Rewrite all of the following material as a numbered list, one item per line, and leave out the blank lines.

## Provided entries
◆ ◆ ◆ ◆

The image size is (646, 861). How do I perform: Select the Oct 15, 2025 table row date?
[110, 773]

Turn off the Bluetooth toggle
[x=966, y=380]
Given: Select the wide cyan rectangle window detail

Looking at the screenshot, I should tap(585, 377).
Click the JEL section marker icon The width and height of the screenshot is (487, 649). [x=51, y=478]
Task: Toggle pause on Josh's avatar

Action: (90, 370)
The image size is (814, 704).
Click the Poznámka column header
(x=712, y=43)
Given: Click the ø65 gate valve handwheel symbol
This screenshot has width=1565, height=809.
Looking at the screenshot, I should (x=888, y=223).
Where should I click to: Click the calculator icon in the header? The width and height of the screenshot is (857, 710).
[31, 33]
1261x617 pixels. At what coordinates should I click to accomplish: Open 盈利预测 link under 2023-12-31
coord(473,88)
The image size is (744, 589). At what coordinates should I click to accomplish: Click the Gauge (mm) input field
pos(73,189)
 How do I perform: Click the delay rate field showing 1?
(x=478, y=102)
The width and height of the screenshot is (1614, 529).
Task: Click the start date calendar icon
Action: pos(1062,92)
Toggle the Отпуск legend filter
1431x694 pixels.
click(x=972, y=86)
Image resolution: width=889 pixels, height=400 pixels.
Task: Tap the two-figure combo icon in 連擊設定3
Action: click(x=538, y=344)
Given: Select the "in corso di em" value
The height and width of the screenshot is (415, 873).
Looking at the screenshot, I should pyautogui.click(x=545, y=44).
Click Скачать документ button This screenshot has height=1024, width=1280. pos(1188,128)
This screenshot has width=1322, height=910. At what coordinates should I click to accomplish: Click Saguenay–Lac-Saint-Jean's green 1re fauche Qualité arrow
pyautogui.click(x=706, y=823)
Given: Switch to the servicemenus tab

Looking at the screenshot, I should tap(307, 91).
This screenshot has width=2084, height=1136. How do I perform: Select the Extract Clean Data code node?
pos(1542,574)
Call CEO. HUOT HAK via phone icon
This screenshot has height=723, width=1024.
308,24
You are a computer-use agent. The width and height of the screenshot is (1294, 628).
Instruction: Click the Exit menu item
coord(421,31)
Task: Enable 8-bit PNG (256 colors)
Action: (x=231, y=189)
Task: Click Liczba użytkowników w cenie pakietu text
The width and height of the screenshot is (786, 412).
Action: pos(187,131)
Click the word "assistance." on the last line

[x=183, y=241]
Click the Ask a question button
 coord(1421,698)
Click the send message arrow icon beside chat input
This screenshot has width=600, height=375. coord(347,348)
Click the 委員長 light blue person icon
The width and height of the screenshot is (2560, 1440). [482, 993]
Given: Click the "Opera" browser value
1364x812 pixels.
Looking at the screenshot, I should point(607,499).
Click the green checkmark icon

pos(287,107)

◆ ◆ ◆ ◆

## Reply
1. The image size is (646, 861). How do I perform: Select the Oct 15, 2025 table row date?
2. [110, 773]
3. Turn off the Bluetooth toggle
4. [x=966, y=380]
5. Given: Select the wide cyan rectangle window detail
6. Looking at the screenshot, I should tap(585, 377).
7. Click the JEL section marker icon The width and height of the screenshot is (487, 649). [x=51, y=478]
8. Task: Toggle pause on Josh's avatar
9. Action: (90, 370)
10. The image size is (814, 704).
11. Click the Poznámka column header
12. (x=712, y=43)
13. Given: Click the ø65 gate valve handwheel symbol
14. This screenshot has width=1565, height=809.
15. Looking at the screenshot, I should (x=888, y=223).
16. Where should I click to: Click the calculator icon in the header? The width and height of the screenshot is (857, 710).
17. [31, 33]
18. 1261x617 pixels. At what coordinates should I click to accomplish: Open 盈利预测 link under 2023-12-31
19. coord(473,88)
20. The image size is (744, 589). At what coordinates should I click to accomplish: Click the Gauge (mm) input field
21. pos(73,189)
22.  How do I perform: Click the delay rate field showing 1?
23. (x=478, y=102)
24. The width and height of the screenshot is (1614, 529).
25. Task: Click the start date calendar icon
26. Action: pos(1062,92)
27. Toggle the Отпуск legend filter
28. 1431x694 pixels.
29. click(x=972, y=86)
30. Image resolution: width=889 pixels, height=400 pixels.
31. Task: Tap the two-figure combo icon in 連擊設定3
32. Action: click(x=538, y=344)
33. Given: Select the "in corso di em" value
34. The height and width of the screenshot is (415, 873).
35. Looking at the screenshot, I should pyautogui.click(x=545, y=44).
36. Click Скачать документ button This screenshot has height=1024, width=1280. pos(1188,128)
37. This screenshot has width=1322, height=910. At what coordinates should I click to accomplish: Click Saguenay–Lac-Saint-Jean's green 1re fauche Qualité arrow
38. pyautogui.click(x=706, y=823)
39. Given: Switch to the servicemenus tab
40. Looking at the screenshot, I should tap(307, 91).
41. This screenshot has width=2084, height=1136. How do I perform: Select the Extract Clean Data code node?
42. pos(1542,574)
43. Call CEO. HUOT HAK via phone icon
44. This screenshot has height=723, width=1024.
45. 308,24
46. You are a computer-use agent. The width and height of the screenshot is (1294, 628).
47. Instruction: Click the Exit menu item
48. coord(421,31)
49. Task: Enable 8-bit PNG (256 colors)
50. Action: (x=231, y=189)
51. Task: Click Liczba użytkowników w cenie pakietu text
52. The width and height of the screenshot is (786, 412).
53. Action: pos(187,131)
54. Click the word "assistance." on the last line
55. [x=183, y=241]
56. Click the Ask a question button
57.  coord(1421,698)
58. Click the send message arrow icon beside chat input
59. This screenshot has width=600, height=375. coord(347,348)
60. Click the 委員長 light blue person icon
61. The width and height of the screenshot is (2560, 1440). [482, 993]
62. Given: Click the "Opera" browser value
63. 1364x812 pixels.
64. Looking at the screenshot, I should point(607,499).
65. Click the green checkmark icon
66. pos(287,107)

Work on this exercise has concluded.